* [Exercise directions] Your reply should restate the lines from the top of the entries through the line containing "Homepage (558, 975)" word for word, with no pictures.

========

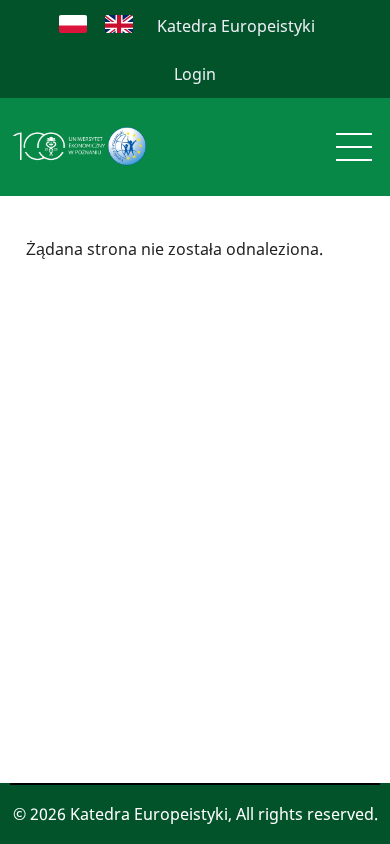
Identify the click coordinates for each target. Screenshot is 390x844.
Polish (73, 24)
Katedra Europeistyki (236, 26)
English (119, 24)
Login (195, 74)
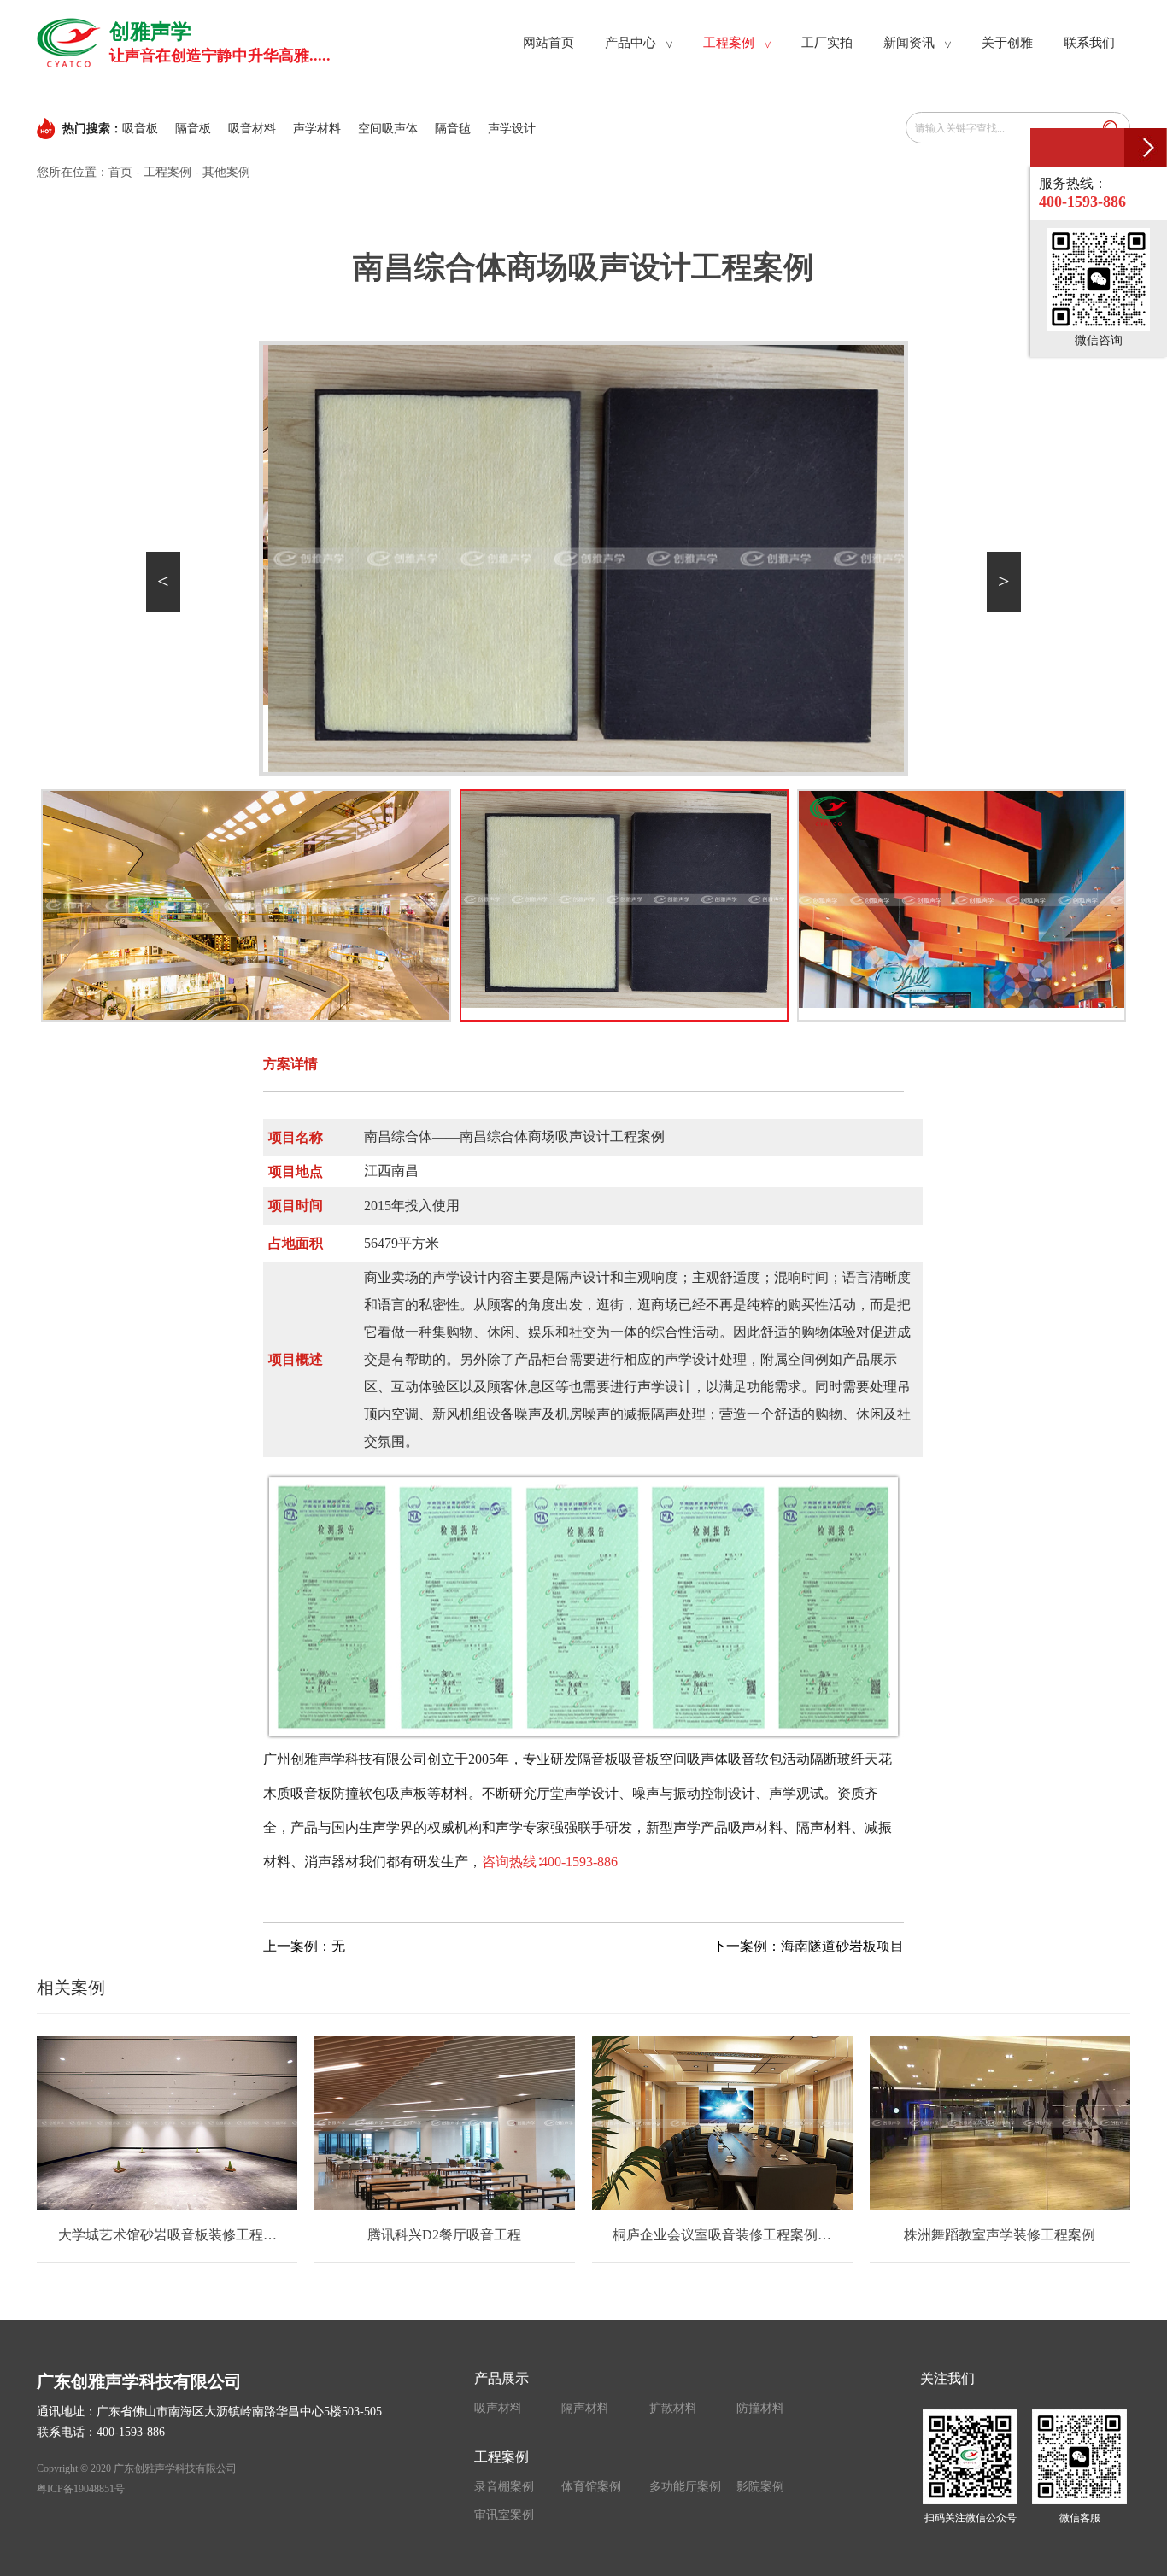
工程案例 (167, 172)
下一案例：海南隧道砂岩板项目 (808, 1946)
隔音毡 (453, 128)
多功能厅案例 (685, 2486)
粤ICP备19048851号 (81, 2489)
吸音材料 (252, 128)
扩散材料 (673, 2408)
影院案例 (760, 2486)
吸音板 (140, 128)
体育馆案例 (591, 2486)
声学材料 (317, 128)
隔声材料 (585, 2408)
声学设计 (512, 128)
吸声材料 (498, 2408)
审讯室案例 (504, 2515)
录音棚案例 (504, 2486)
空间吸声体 (388, 128)
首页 (120, 172)
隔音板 (193, 128)
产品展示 (501, 2378)
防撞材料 (760, 2408)
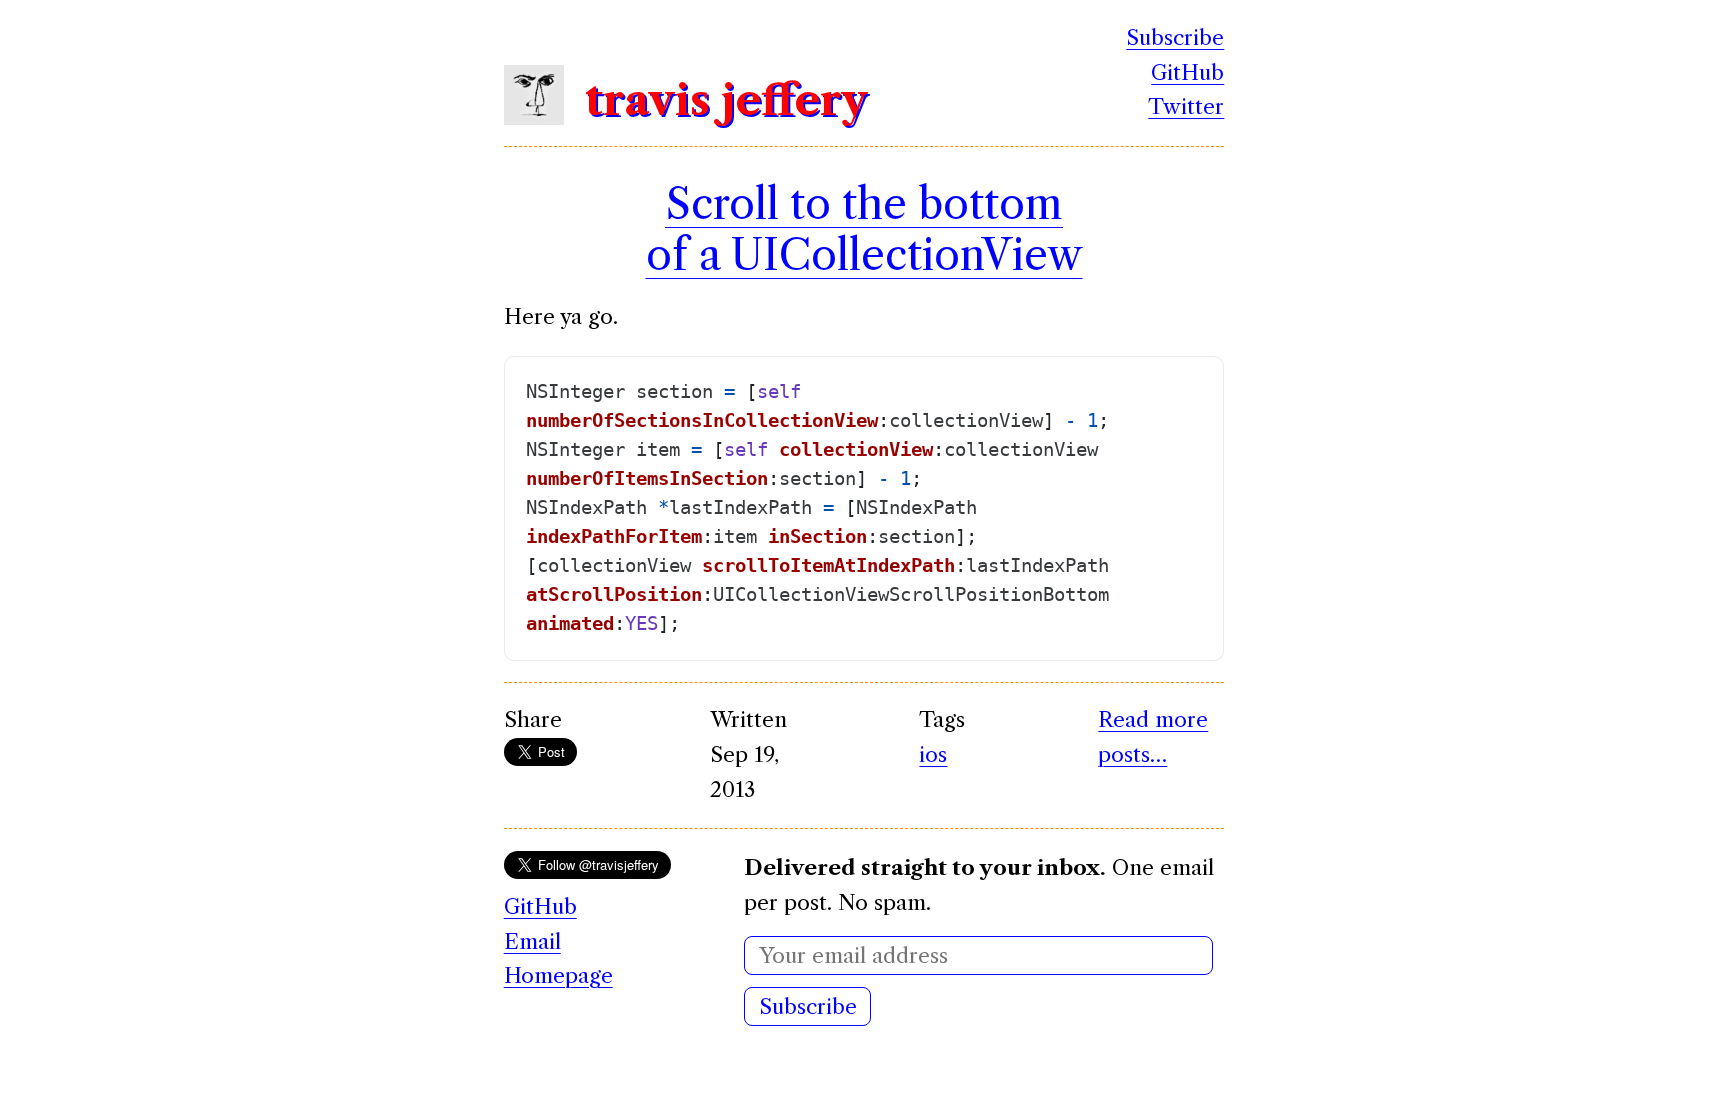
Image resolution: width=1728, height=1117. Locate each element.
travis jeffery (726, 100)
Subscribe (1175, 37)
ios (933, 754)
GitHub (1187, 72)
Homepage (558, 975)
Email (532, 941)
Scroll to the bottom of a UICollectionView (864, 229)
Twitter (1186, 106)
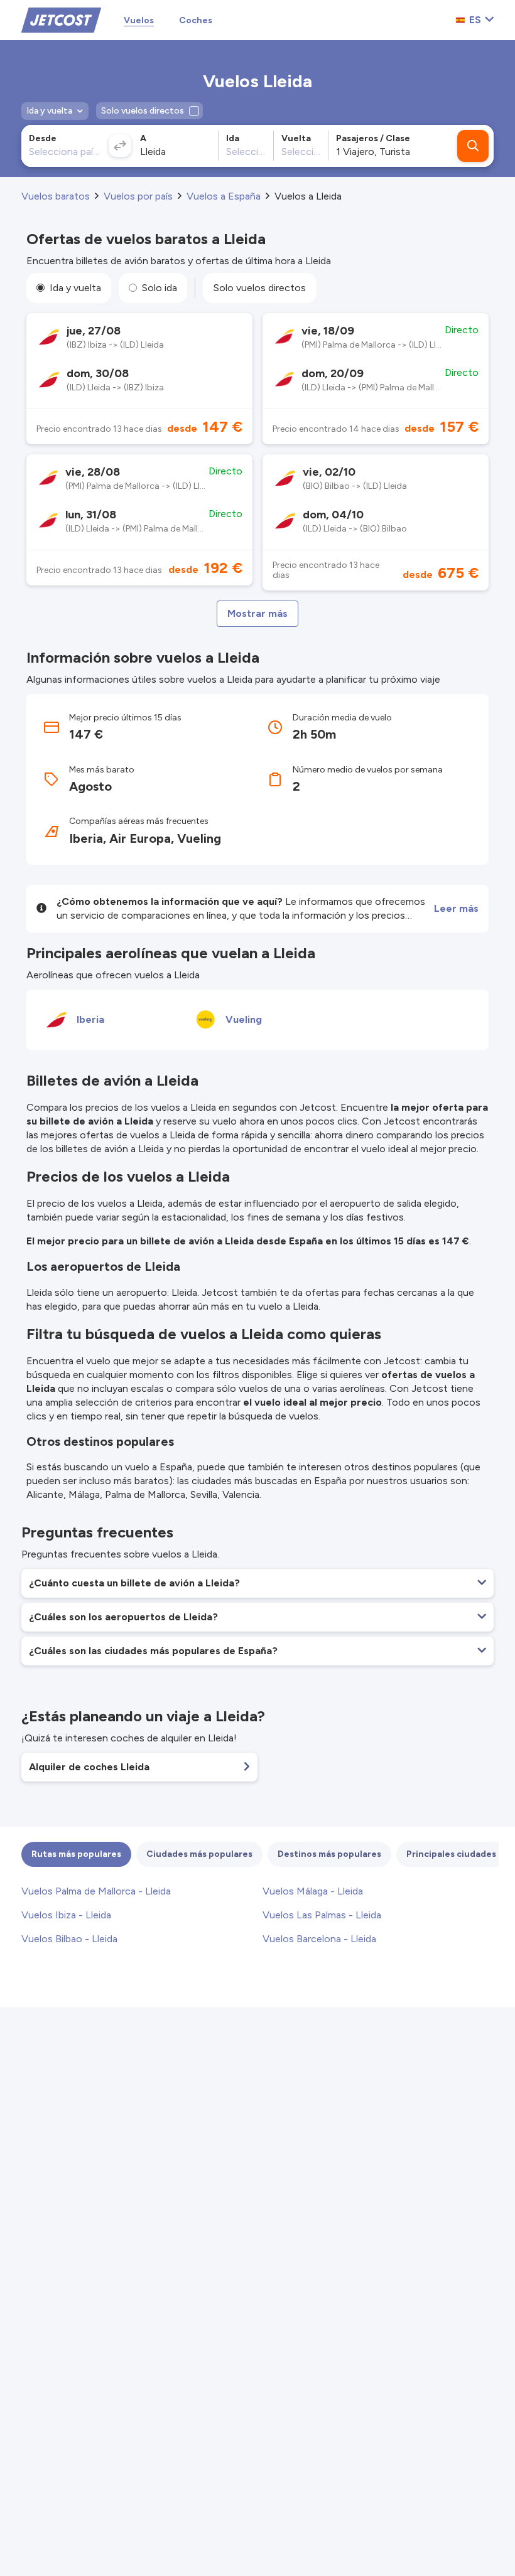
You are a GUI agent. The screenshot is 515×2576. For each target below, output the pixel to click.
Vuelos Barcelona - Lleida (319, 1939)
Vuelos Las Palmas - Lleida (322, 1915)
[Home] (61, 19)
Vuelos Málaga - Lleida (313, 1891)
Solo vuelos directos (260, 288)
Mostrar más (257, 613)
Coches (195, 20)
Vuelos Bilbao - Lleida (69, 1939)
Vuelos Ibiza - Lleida (66, 1915)
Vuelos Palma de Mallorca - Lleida (96, 1891)
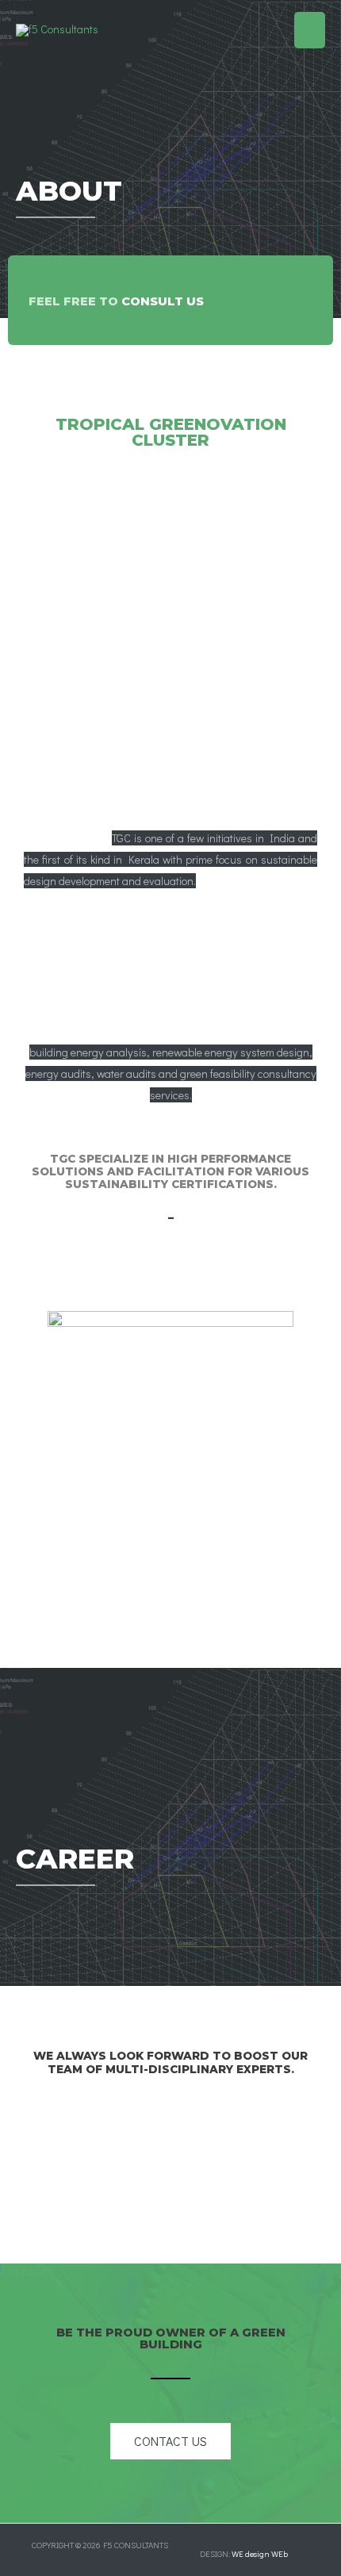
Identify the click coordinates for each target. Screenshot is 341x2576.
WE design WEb (260, 2553)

========

* [Response area]
Identify the click coordinates for each target. Screenshot is 390x844.
Polish (73, 24)
Katedra Europeistyki (236, 26)
English (119, 24)
Login (195, 74)
工程案例 (167, 172)
下一案例：海南隧道砂岩板项目 (808, 1946)
隔音毡 (453, 128)
多功能厅案例 (685, 2486)
粤ICP备19048851号 (81, 2489)
吸音材料 (252, 128)
扩散材料 (673, 2408)
影院案例 (760, 2486)
吸音板 (140, 128)
体育馆案例 (591, 2486)
声学材料 (317, 128)
隔声材料 (585, 2408)
声学设计 (512, 128)
吸声材料 (498, 2408)
审讯室案例 (504, 2515)
录音棚案例 (504, 2486)
空间吸声体 (388, 128)
首页 (120, 172)
隔音板 (193, 128)
产品展示 (501, 2378)
防撞材料 (760, 2408)
Image resolution: width=1728, height=1117. Locate each element.
travis jeffery (726, 100)
Subscribe (1175, 37)
ios (933, 754)
GitHub (1187, 72)
Homepage (558, 975)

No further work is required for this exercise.